Break — Remove PYTHONHASHSEED from seed_everything

🇪🇸 Pequeña ruptura, gran lección: si PYTHONHASHSEED no se fija (o se fija demasiado tarde), hash(str) cambia entre procesos y los dataloaders que indexan por hash producen orden distinto en cada ejecución. La reproducibilidad muere en silencio.

This /break exercise targets reproducibility hygiene. It is intentionally subtle: the test suite may still pass; the failure shows up only across process restarts.

Hypothesis

The learner predicts: "If I remove the os.environ['PYTHONHASHSEED'] line from seed_everything, my unit tests will still pass because random and numpy are still seeded — but any code that depends on hash(str) ordering between fresh Python processes will silently diverge."

The break

In src/utils/seeding.py, comment out the line that sets PYTHONHASHSEED:

 def seed_everything(seed: int) -> None:
-    os.environ["PYTHONHASHSEED"] = str(seed)
+    # os.environ["PYTHONHASHSEED"] = str(seed)  # /break: removed
     random.seed(seed)
     np.random.seed(seed)
     ...

Run procedure

Run this twice as separate Python processes (not two calls in the same REPL):

uv run python -c "
from src.utils.seeding import seed_everything
seed_everything(0)
print(sorted({'work','play','walk','study','listen'}, key=hash))
"
# Run the same command again. Compare the two outputs.

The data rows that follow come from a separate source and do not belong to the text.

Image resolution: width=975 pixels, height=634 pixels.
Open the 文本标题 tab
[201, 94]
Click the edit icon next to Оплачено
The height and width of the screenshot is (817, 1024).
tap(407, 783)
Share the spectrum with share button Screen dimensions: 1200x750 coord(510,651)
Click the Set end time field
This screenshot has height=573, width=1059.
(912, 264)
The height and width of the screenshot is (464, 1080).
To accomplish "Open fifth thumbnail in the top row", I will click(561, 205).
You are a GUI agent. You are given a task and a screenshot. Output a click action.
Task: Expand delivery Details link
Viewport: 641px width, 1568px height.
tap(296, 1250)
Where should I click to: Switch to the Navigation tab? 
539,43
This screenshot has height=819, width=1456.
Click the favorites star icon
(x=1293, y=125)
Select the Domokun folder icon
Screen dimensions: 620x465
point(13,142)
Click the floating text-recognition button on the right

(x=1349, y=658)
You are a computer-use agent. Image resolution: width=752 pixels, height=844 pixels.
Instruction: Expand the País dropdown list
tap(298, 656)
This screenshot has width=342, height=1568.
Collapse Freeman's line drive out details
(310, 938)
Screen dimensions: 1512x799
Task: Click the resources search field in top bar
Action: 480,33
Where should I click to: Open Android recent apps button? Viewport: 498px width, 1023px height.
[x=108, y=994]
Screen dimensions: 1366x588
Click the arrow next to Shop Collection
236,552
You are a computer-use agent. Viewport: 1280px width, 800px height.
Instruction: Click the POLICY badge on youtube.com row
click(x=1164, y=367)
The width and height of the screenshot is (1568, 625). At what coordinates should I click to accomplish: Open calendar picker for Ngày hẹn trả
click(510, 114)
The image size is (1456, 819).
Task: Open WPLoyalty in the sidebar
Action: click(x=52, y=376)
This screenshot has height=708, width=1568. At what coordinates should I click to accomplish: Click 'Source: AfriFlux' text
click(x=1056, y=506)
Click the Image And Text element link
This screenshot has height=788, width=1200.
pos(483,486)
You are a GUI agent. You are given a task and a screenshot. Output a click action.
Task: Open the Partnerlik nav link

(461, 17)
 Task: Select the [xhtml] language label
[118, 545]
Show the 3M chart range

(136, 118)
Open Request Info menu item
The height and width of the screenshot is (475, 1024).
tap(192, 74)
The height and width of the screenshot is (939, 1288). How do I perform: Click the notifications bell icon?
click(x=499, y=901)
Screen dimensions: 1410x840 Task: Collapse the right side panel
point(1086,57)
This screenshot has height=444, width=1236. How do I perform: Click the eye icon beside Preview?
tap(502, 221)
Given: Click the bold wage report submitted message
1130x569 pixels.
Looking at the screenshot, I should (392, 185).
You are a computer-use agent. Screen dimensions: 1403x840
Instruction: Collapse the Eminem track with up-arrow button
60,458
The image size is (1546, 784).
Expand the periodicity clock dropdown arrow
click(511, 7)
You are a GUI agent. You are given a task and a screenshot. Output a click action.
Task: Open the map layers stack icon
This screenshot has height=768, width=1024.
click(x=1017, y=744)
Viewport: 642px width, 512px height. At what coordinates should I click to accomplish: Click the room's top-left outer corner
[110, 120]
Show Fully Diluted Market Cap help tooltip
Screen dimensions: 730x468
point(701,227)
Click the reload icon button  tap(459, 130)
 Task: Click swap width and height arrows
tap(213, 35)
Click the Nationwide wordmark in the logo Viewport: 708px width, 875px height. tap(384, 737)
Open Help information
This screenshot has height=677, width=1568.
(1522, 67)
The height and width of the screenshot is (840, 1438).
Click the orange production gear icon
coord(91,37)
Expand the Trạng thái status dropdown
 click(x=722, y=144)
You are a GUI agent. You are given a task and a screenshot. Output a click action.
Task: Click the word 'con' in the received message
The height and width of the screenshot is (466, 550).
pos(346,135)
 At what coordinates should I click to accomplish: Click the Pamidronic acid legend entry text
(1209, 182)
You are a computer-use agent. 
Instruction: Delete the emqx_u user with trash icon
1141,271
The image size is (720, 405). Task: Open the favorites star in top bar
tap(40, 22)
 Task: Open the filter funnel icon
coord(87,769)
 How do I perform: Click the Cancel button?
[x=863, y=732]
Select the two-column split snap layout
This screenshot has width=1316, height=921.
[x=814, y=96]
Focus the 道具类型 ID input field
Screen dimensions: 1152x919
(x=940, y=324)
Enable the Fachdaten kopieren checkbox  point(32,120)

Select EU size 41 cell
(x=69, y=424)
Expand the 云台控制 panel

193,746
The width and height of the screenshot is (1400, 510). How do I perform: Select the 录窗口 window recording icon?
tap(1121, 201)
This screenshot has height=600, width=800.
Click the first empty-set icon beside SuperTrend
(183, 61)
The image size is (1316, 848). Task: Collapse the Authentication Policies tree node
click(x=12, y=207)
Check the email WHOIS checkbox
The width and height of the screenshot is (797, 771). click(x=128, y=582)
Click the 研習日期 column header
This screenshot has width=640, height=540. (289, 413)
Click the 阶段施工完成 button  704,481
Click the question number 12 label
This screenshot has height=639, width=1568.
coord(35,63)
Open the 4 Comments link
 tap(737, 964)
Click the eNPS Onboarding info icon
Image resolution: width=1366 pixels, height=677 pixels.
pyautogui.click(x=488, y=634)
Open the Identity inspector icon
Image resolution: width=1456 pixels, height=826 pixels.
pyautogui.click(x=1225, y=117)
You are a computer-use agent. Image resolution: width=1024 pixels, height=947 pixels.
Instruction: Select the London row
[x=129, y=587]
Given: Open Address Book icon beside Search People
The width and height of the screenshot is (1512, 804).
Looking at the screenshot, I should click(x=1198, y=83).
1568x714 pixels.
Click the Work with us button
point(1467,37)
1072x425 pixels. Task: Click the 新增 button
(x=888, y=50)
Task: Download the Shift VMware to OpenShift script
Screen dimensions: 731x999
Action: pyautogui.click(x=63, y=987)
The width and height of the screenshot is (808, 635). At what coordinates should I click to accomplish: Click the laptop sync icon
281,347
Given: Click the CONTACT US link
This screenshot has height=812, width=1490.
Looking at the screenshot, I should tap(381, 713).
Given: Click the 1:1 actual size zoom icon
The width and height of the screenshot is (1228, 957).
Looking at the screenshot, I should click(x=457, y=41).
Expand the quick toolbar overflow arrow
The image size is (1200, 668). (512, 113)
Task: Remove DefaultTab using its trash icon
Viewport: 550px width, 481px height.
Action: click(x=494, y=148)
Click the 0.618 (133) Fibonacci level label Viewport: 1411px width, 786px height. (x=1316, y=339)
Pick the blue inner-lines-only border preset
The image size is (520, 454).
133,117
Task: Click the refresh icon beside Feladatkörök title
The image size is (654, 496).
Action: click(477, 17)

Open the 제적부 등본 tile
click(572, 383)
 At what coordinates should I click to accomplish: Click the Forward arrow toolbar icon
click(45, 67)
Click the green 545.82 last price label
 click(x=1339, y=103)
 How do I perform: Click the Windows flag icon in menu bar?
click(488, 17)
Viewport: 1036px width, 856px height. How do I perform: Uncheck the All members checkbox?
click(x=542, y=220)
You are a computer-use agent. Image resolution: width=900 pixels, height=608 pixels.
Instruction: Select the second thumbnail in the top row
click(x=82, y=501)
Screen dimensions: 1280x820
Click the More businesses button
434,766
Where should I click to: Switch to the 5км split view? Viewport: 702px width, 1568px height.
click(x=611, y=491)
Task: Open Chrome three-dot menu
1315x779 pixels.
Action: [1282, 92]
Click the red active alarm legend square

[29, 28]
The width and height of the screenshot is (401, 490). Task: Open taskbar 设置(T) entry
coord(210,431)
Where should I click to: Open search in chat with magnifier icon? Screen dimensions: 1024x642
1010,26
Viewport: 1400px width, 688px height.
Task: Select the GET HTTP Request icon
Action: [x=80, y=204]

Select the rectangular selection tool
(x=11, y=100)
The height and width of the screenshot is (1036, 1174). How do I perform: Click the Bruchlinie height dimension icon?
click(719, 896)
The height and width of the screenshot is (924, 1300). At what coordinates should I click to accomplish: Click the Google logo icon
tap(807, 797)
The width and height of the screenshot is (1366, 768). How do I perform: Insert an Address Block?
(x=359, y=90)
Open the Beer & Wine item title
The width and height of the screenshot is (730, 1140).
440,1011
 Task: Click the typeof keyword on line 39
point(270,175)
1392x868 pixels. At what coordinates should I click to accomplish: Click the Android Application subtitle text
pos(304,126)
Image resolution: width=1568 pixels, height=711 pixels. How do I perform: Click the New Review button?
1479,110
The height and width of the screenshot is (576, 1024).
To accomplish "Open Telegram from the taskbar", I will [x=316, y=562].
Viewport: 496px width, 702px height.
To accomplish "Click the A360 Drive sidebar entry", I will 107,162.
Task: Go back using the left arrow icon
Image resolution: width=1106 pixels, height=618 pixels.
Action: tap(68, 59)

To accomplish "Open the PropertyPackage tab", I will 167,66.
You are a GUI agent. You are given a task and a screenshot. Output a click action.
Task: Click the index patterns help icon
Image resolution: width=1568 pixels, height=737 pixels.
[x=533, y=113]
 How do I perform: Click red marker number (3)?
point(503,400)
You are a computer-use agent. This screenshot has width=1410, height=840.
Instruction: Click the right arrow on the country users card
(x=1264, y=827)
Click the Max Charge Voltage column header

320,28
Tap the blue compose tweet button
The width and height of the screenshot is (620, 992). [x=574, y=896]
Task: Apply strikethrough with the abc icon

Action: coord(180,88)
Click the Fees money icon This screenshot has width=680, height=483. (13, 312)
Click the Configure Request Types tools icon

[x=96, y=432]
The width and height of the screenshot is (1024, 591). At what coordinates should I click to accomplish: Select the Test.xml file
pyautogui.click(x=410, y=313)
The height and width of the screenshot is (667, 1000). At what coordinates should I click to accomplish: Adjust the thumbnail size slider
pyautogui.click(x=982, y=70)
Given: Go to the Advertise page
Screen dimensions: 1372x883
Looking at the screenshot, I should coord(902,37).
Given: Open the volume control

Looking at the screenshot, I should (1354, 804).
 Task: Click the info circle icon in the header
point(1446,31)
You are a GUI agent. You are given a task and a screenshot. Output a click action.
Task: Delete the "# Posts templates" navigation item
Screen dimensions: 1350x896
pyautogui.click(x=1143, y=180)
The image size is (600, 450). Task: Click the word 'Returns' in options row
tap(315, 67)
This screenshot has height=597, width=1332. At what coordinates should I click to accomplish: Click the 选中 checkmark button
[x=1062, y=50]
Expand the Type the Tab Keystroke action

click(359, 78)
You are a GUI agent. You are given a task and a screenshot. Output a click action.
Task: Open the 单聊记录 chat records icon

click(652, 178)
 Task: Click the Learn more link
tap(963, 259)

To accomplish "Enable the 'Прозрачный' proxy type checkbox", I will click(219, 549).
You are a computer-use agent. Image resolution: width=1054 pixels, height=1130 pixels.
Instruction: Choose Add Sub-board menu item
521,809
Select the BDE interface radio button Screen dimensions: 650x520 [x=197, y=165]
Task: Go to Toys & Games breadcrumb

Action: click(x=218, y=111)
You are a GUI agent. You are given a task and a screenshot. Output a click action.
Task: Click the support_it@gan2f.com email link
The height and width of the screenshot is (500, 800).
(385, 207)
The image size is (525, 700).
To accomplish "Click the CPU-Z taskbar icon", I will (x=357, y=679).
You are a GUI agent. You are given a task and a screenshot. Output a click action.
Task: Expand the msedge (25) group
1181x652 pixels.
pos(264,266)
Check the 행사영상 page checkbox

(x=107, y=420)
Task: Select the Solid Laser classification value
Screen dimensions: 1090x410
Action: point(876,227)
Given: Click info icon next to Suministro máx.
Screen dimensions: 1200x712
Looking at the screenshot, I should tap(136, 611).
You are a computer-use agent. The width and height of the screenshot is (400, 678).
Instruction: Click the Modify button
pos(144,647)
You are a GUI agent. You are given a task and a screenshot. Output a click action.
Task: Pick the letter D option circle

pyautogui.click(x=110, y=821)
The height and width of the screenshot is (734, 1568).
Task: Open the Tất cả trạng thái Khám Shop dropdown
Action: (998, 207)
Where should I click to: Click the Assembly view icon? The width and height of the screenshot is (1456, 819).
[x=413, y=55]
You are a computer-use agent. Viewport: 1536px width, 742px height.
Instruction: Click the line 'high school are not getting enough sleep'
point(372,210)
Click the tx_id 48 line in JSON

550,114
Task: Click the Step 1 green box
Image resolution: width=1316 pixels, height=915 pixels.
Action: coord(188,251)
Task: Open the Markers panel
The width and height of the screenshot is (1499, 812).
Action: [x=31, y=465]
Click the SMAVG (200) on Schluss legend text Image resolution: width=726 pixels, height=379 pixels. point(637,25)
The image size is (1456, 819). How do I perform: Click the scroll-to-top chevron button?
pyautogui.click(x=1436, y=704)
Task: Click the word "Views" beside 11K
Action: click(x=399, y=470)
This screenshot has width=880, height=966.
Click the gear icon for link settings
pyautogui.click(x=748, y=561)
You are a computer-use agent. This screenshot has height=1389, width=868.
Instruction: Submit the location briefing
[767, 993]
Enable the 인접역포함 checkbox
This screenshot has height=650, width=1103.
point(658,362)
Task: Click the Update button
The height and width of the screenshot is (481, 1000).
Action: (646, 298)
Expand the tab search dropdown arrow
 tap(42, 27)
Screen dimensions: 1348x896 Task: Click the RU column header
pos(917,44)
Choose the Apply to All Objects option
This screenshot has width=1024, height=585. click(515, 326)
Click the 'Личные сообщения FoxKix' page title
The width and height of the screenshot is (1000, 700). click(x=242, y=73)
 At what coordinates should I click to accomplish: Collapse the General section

In a parallel control, set the env var at the launcher level:

PYTHONHASHSEED=0 uv run python -c "
print(sorted({'work','play','walk','study','listen'}, key=hash))
"
# Repeat. Outputs should now agree.

Expected failure mode

  • Without the fix: the two process invocations produce different orderings of the verb set. The random and numpy outputs still match (because those are seeded inside the process), so a naive unit test would pass.
  • With the launcher-level env var: outputs match across processes.

Quantitative signature: across 10 trials with 5-string sets, the expected probability that two random Python startups produce the same hash ordering of 5 strings is 1/5! = 1/120 ≈ 0.83%. In practice you will see disagreement within 1–2 trials.

Diagnostic

From logs alone, the symptom is "my dataloader produces a different sample order on each restart, even though seed_everything(0) is the first thing I call." The smoking-gun check:

echo $PYTHONHASHSEED         # empty when broken
uv run python -c "import os; print(os.environ.get('PYTHONHASHSEED', 'unset'))"

If the env var is unset at process start but os.environ['PYTHONHASHSEED'] is set inside the process, it does not retroactively affect hash(str) — the C-level hash randomizer is initialized before any Python code runs.

Lesson

PYTHONHASHSEED is special: it must be set in the environment of the launching shell, not inside the script. The just-recipe wrapper and the test harness both export it; calling seed_everything inside the script is hygienic but not sufficient. Documenting this caveat in the function's docstring (and in the daily journal entry) is the actual deliverable; the broken state taught the reason.

Reference

  • CPython docs, PYTHONHASHSEED and sys.flags.hash_randomization.
  • PEP 456 — Secure and interchangeable hash algorithm (background on why hash randomization exists in the first place).